Finesse supports upcoming artists in the area by giving their music and message exposure. Blonde Gang was a guest on the show who shares and supports StarChasers’ movement.
“[StarChasers and Blonde Gang] share similarities with the way we market our movements,” Blonde Gang member Plane Walker, said. “[Bracey] was a supporter undoubtedly from the start and the same goes to me. I wish StarChasers luck, and hopefully we can do business sometime soon.”
Bracey has plans to network with other artists and music groups to cross advertise.
During the school year, the members of StarChasers will be handing out free giveaways, such as T-shirts and stickers, so Temple’s campus community will be more familiar with the StarChasers brand and acknowledge the movement.
“A lot of our peers are starting to understand more of the meaning and respecting what we are trying to do,” Bracey said.

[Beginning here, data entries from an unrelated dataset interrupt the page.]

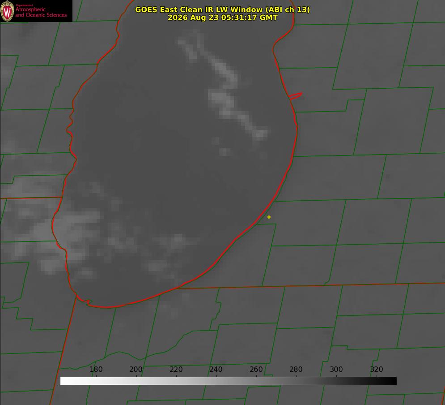Select the 220 colorbar label
This screenshot has height=405, width=445.
176,369
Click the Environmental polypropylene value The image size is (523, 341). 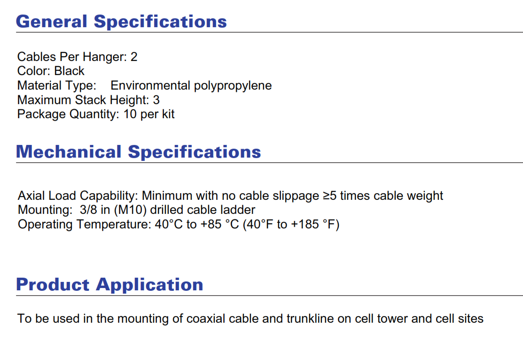point(191,85)
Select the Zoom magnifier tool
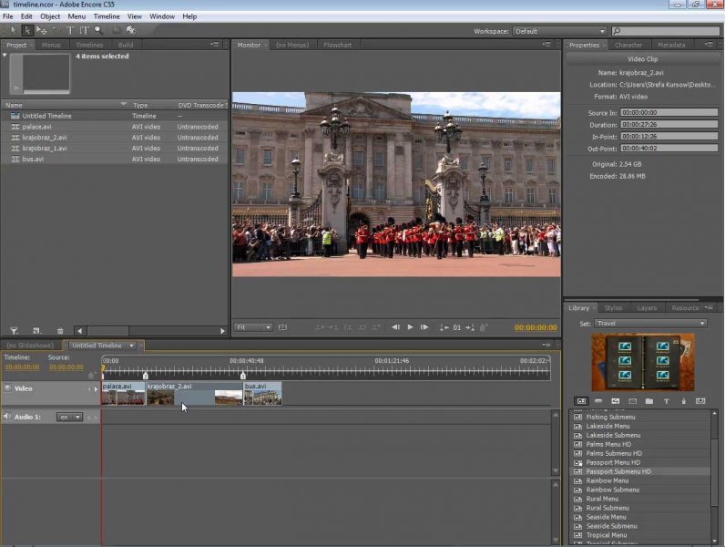The width and height of the screenshot is (725, 547). pyautogui.click(x=99, y=30)
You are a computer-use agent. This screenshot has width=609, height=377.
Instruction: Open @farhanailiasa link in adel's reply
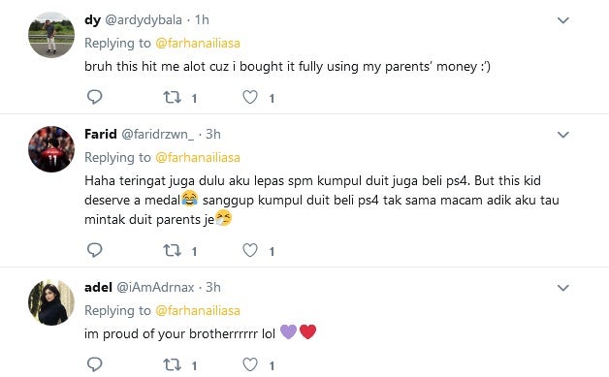(x=198, y=310)
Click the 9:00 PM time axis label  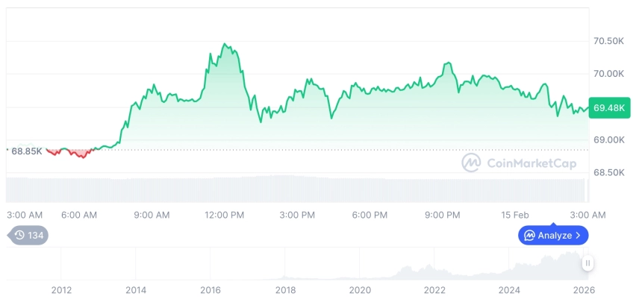[x=442, y=215]

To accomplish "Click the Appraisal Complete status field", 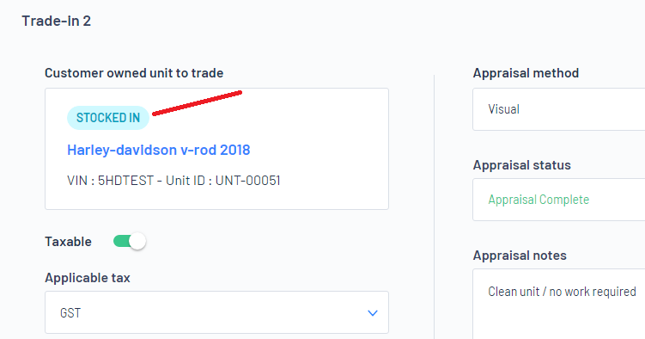I will pyautogui.click(x=558, y=200).
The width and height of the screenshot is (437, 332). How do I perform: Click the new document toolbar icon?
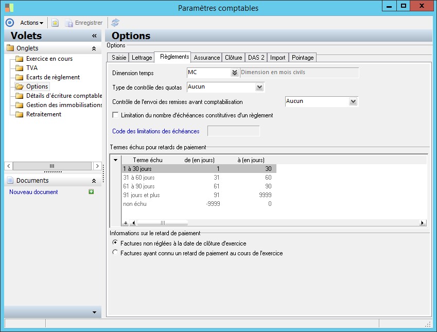coord(55,23)
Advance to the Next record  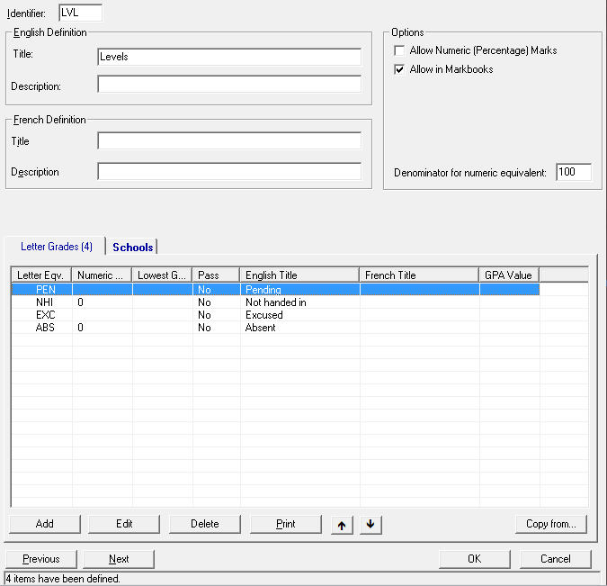point(119,559)
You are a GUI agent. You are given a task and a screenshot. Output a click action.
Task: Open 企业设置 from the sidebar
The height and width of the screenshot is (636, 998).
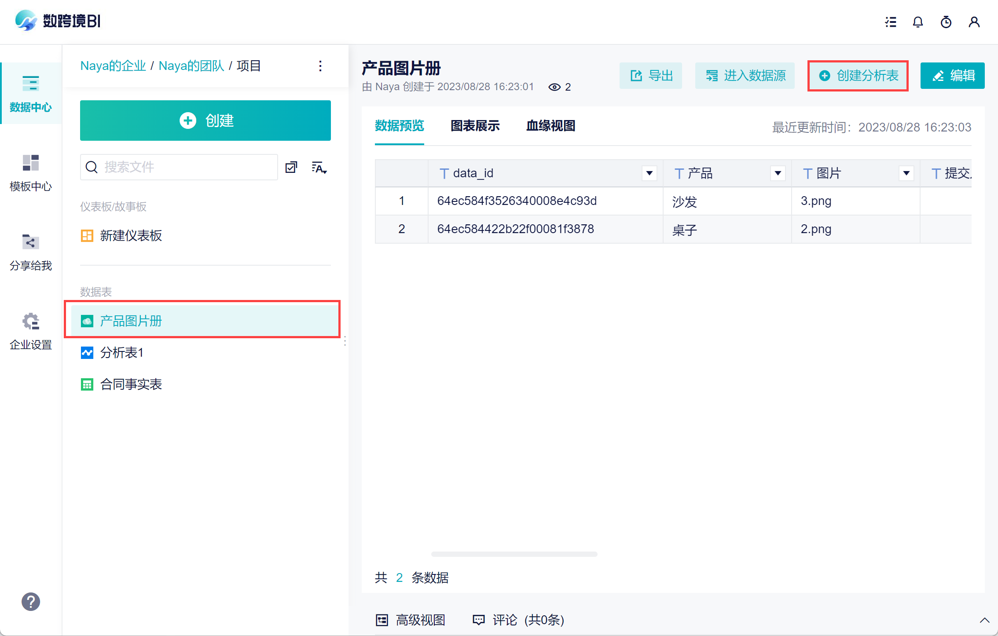pos(31,331)
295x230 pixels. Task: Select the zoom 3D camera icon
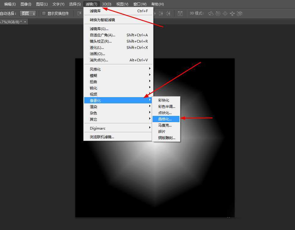click(x=239, y=13)
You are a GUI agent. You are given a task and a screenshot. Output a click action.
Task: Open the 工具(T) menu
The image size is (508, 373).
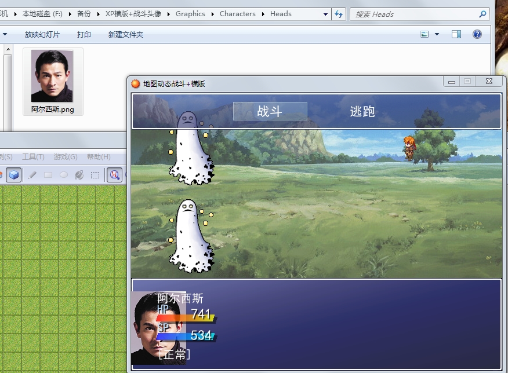click(33, 157)
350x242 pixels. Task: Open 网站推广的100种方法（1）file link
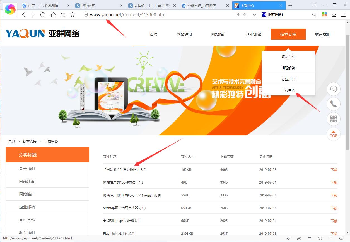pyautogui.click(x=123, y=182)
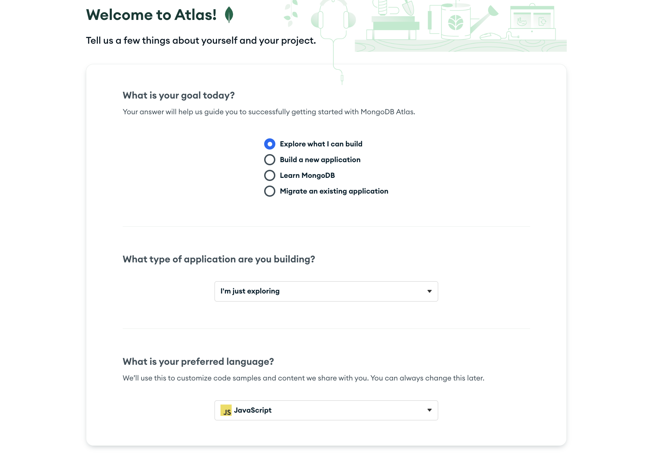The height and width of the screenshot is (464, 652).
Task: Expand the preferred language dropdown
Action: point(326,410)
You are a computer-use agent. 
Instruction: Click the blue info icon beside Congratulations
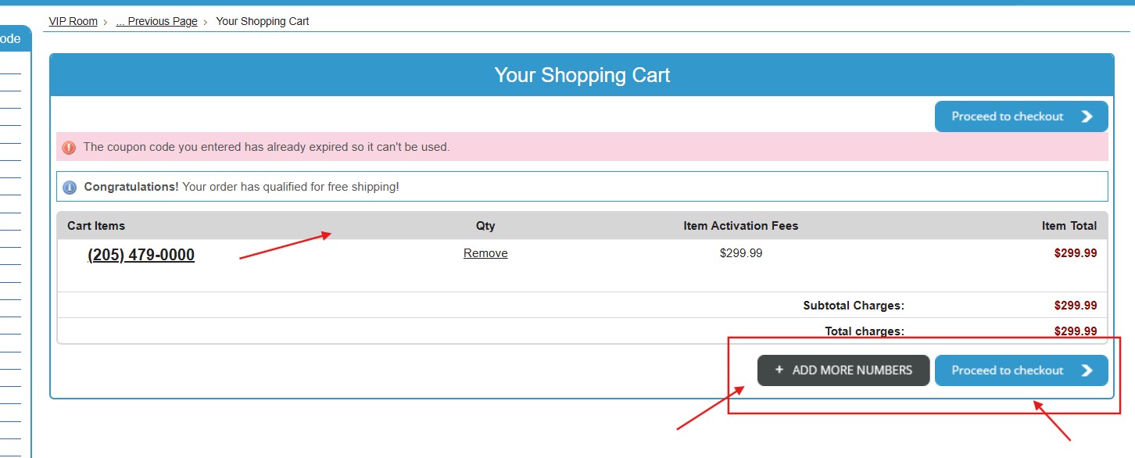[x=70, y=188]
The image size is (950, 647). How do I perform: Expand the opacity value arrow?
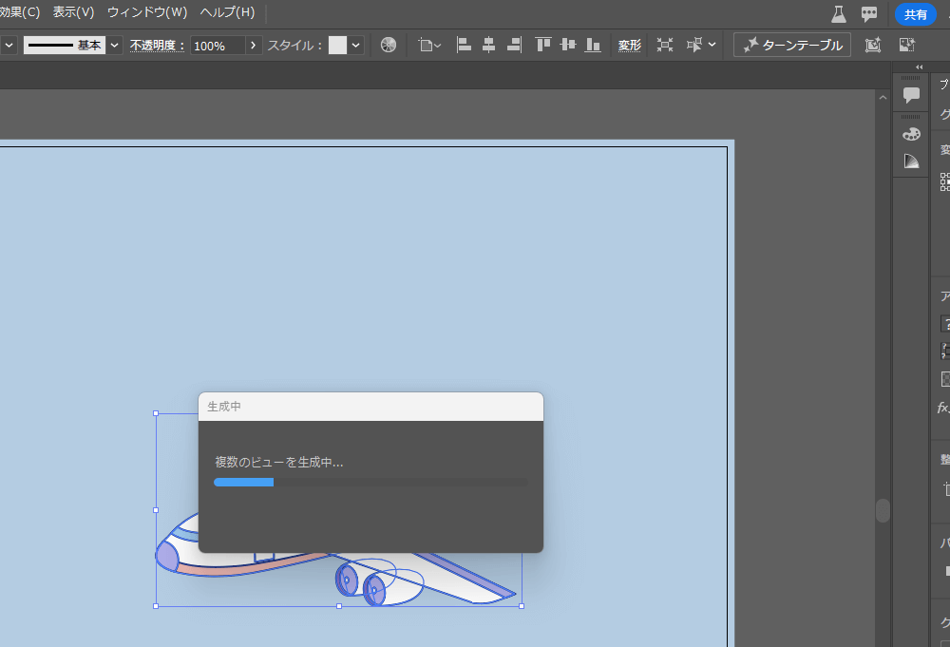[x=253, y=45]
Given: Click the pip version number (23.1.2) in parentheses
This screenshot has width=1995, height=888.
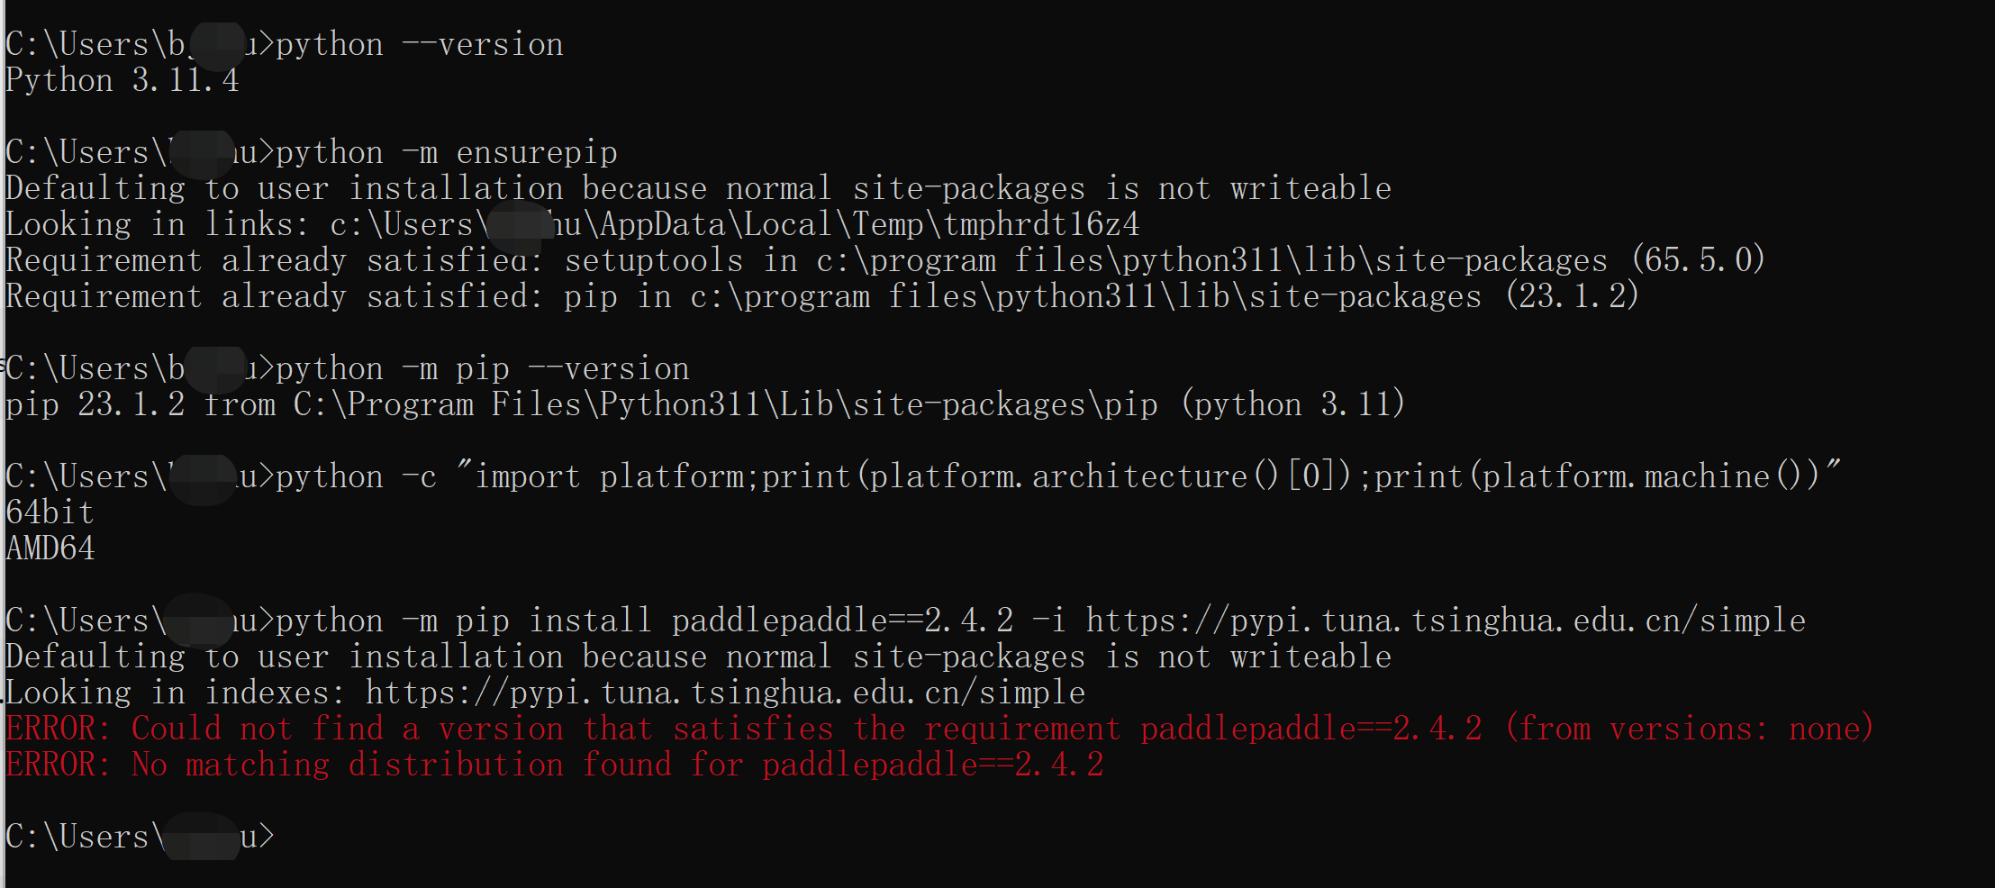Looking at the screenshot, I should coord(1572,296).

Bracey has recently sent a proposal to partner with a representative from Black Student Union to produce a multicultural talent showcase, highlighting the positive messages or concerns students would like to express. It is intended to help improve the global black community. If approved, this on-campus event has been planned to be held in October.
The members have high hopes for this school year and the near future.
Maduro’s focus is “working hard in getting our name out there more.”
Coach believes there will be more supportive people who will understand and be part of their mission.
The impact of this movement is focused around the aspect of being the headline of new ideas. Without support, this goal is unlikely to be reached.
“The growth of StarChasers will always depend on my commitment and the support of the members that I brought on board,” Bracey said. “I never want to see an idea die or become stagnant for a period of time.”